The second introduced plant species that carpets the cliffs here is  Alexanders, a green-flowered umbellifer from southern Europe that was introduced by the Romans and grows in great profusion here. Its glossy leaves are edible and it was once cultivated as a pot herb, but by the 15th. century had been replaced in the garden by more palatable celery.



































The native wild food plant that graces these cliffs is wild cabbage, the ancestor of garden cabbage, Brussels sprouts, cauliflower, broccoli and kale which produces these spectacular sprays of yellow flowers.

Wednesday, May 2, 2012

Alexanders















Alexanders Smyrnium olusatrum is the first of the large umbellifers to bloom and drifts of this naturalised garden escape - a native of continental Europe - are  currently in bloom on the banks of the river Tyne at Tynemouth. 


There was a time when it was cultivated as a vegetable, for its young shoots, leaves and stems that were blanched like celery. I've never met anyone who has actually eaten it but the smell of its flowers - described politely by Michael Proctor and Peter Yeo in The Pollination of Flowers (Collins New Naturalist) as resembling 'stale human dung' may go some way towards explaining why it's more popular with flies than with people. As long ago as 1776 Thomas Withering, in his Botanical Arrangement, wrote that "It was formerly cultivated in our gardens, but its place is now better supplied by celery" so it clearly fell out of favour as a garden vegetable a long time ago.

Monday, April 5, 2010

..... more Spring Greens

Someone asked me a while ago why most spring wild flowers are yellow. Having thought about it for a bit, I'm not sure that's really the case ....... thanks to their sheer numbers, yellow-flowered lesser celandines and primroses are a very conspicuous part of the flora, but there are quite a few green-flowered spring species too. Perhaps the most interesting is Moschatel Adoxa moschatellina, also known as town-hall clock on account of the fact that four of its tiny flowers face outwards, like clock faces on a clock tower. There's also a fifth flower in the inflorescence, that points directly upwards, and one of the unusual features is that the single upward-pointing flower has four petals whereas the four outward-facing flowers have five.
Moschatel is an inconspicuous plant but it's worth taking a close look at the flower with a magnifying glass ..... and taking a sniff. It has a faint musky smell after rain, which is said to attract small flies...although my sense of smell isn't what it once was, and I can barely detect it.
There's nothing faint about the smell of Alexanders Smyrnium olusatrum flowers ...... it's just downright unpleasant and attracts flies.
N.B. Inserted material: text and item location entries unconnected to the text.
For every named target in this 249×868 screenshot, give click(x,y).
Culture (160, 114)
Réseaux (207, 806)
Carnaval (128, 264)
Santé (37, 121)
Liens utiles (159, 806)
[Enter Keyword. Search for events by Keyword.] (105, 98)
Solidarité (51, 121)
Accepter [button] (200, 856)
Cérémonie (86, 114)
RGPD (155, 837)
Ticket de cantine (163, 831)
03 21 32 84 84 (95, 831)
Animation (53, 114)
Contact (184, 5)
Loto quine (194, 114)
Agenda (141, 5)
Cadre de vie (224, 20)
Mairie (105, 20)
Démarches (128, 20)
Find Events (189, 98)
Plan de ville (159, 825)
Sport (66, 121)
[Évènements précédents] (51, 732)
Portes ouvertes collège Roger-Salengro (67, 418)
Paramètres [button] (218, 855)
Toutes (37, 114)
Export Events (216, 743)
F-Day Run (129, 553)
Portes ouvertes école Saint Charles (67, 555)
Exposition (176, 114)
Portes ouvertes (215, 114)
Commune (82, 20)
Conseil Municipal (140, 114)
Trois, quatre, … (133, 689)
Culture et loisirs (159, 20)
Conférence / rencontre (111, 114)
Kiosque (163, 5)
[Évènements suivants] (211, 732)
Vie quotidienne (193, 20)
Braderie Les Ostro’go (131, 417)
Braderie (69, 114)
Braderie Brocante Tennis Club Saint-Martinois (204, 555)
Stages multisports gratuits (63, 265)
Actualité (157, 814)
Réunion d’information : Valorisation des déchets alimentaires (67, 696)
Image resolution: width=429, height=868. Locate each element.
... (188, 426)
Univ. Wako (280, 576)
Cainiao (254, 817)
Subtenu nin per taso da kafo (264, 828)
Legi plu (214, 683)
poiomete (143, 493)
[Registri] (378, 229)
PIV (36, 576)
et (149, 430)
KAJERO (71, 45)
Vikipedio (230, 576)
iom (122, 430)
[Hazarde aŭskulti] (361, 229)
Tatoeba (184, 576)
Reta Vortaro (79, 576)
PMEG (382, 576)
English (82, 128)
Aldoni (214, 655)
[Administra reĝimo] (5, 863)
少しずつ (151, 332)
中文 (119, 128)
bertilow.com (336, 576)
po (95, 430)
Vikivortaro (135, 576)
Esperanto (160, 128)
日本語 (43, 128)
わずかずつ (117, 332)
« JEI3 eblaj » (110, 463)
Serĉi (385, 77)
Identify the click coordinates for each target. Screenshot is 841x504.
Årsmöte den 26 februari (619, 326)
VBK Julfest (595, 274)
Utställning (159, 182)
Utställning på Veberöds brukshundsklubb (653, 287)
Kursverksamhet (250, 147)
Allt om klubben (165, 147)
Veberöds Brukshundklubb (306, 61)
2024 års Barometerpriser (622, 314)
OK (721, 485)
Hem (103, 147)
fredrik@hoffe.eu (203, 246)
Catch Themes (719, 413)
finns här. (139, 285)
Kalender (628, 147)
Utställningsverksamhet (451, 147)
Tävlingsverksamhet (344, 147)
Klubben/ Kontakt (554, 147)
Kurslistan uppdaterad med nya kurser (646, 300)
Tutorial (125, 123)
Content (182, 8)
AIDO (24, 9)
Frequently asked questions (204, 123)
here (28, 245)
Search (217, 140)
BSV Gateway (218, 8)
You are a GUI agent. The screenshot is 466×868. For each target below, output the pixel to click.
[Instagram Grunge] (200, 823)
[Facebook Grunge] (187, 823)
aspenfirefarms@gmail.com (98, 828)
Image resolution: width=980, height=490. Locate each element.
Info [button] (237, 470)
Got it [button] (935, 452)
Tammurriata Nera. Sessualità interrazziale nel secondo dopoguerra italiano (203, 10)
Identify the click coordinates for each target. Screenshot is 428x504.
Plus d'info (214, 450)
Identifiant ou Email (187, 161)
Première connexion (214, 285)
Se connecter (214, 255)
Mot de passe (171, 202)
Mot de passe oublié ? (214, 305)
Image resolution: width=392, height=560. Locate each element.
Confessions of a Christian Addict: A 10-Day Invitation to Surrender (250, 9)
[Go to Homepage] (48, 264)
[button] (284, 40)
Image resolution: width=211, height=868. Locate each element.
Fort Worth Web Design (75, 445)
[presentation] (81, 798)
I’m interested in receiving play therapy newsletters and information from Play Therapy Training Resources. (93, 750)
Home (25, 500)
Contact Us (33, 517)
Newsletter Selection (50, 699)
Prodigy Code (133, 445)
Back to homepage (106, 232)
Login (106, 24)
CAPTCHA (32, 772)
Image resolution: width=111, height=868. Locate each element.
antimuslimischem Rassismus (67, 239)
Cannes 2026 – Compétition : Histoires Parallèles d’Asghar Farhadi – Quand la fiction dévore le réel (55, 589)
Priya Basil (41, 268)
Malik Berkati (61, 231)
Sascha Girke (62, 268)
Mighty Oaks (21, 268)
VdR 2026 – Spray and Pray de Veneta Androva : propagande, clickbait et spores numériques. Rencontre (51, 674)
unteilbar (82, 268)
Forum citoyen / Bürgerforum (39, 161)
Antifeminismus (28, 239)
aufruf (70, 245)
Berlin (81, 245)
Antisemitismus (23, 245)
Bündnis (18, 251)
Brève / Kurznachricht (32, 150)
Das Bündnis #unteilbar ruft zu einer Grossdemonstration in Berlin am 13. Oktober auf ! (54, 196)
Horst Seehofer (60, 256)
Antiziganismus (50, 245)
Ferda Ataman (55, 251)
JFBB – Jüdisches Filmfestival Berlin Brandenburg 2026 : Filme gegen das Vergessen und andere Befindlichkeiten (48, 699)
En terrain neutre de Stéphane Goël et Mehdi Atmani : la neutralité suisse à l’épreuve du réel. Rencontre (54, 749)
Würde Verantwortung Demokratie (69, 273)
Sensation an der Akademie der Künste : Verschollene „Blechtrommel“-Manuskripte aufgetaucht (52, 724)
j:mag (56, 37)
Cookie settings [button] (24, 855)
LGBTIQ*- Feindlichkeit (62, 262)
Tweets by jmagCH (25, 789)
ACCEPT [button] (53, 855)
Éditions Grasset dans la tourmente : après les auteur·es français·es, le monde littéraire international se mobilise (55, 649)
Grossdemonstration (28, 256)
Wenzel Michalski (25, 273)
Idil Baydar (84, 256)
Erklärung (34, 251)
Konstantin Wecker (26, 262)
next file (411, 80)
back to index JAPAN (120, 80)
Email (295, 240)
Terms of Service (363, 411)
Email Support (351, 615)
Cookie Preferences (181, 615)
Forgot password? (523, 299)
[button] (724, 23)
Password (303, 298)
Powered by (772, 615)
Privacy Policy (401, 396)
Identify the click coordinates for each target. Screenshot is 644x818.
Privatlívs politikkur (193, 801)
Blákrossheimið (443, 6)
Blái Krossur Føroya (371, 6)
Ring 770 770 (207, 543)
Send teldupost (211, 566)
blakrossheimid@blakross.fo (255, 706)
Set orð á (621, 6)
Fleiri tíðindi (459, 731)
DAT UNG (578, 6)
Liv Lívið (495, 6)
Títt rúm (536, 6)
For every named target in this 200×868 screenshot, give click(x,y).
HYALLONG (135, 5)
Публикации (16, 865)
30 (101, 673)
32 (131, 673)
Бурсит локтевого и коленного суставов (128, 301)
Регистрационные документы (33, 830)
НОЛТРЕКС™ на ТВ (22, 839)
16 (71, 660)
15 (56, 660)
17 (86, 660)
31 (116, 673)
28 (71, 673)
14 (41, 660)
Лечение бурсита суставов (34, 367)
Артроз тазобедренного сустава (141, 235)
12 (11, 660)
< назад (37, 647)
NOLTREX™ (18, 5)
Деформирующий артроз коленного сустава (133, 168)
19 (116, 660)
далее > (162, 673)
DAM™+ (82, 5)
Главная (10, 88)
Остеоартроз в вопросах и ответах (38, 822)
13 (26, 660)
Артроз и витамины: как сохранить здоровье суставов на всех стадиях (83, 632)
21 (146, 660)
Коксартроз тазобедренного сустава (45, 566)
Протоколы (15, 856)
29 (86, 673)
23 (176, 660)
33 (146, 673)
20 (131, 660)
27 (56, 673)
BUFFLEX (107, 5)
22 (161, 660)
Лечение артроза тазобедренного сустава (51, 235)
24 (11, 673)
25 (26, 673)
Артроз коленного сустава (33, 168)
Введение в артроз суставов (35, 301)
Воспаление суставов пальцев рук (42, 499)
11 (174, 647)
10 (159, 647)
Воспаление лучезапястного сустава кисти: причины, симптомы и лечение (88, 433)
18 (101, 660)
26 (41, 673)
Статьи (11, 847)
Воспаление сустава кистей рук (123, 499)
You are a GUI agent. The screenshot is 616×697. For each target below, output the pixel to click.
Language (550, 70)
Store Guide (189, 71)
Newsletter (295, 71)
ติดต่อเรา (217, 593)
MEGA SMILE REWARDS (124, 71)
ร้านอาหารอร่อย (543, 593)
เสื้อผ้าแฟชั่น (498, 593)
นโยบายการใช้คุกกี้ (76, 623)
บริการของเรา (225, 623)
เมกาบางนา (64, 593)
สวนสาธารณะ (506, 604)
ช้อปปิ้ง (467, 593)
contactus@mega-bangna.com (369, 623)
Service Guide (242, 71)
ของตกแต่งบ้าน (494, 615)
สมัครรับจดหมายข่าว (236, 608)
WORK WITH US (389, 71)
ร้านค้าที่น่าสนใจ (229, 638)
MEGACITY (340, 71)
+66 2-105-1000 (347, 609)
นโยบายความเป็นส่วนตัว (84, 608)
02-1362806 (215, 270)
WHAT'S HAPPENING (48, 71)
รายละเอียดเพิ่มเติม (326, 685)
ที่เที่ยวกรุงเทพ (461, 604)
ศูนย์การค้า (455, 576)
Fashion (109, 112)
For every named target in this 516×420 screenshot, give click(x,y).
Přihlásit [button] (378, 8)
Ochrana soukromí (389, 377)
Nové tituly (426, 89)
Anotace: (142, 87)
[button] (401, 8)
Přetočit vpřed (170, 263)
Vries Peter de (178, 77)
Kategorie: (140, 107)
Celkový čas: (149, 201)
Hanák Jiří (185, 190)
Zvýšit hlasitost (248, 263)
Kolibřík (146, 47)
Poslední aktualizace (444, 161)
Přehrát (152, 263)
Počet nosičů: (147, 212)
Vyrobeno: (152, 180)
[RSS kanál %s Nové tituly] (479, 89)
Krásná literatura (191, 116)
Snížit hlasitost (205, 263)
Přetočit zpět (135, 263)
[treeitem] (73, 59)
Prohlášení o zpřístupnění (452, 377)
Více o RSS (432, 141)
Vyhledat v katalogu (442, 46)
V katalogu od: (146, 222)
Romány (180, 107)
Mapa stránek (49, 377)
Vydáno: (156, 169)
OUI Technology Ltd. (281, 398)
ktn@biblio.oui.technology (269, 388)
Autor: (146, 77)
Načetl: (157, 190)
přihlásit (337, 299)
This glossy-leaved umbellifer was once cultivated as a pot-herb and it's quite common around the coast - often near habitation, suggesting a garden origin. Large numbers of plants are coming into bloom on the headland at Tynemouth now, but .....
.. there's a distinct shortage of flies around to pollinate its flowers, although this black ant was attracted by the nectar.
Forty years ago, when I lived in Sussex I used to find spurge laurel Daphne laureola quite frequently in beech woods but up here in Durham it's much less common. There are some plants in Castle Eden Dene and a few in Weardale. Its sweet-scented green flowers attract the first bumblebees to emerge from hibernation and it produces black berries in summer.
Dog's mercury Mercurialis perennis is common everwhere. It spreads via a slow-growing underground rhizome, so large patches tend to be good indicators of old woodlands and hedgerows. There are separate male and female plants, with the former being rather more common.

Like most flowers, even those of dog's mercury become more interesting when you take a close look .... these are the flowers of a male plant, with the anthers shedding pollen, which is carried by the wind rather than by insects.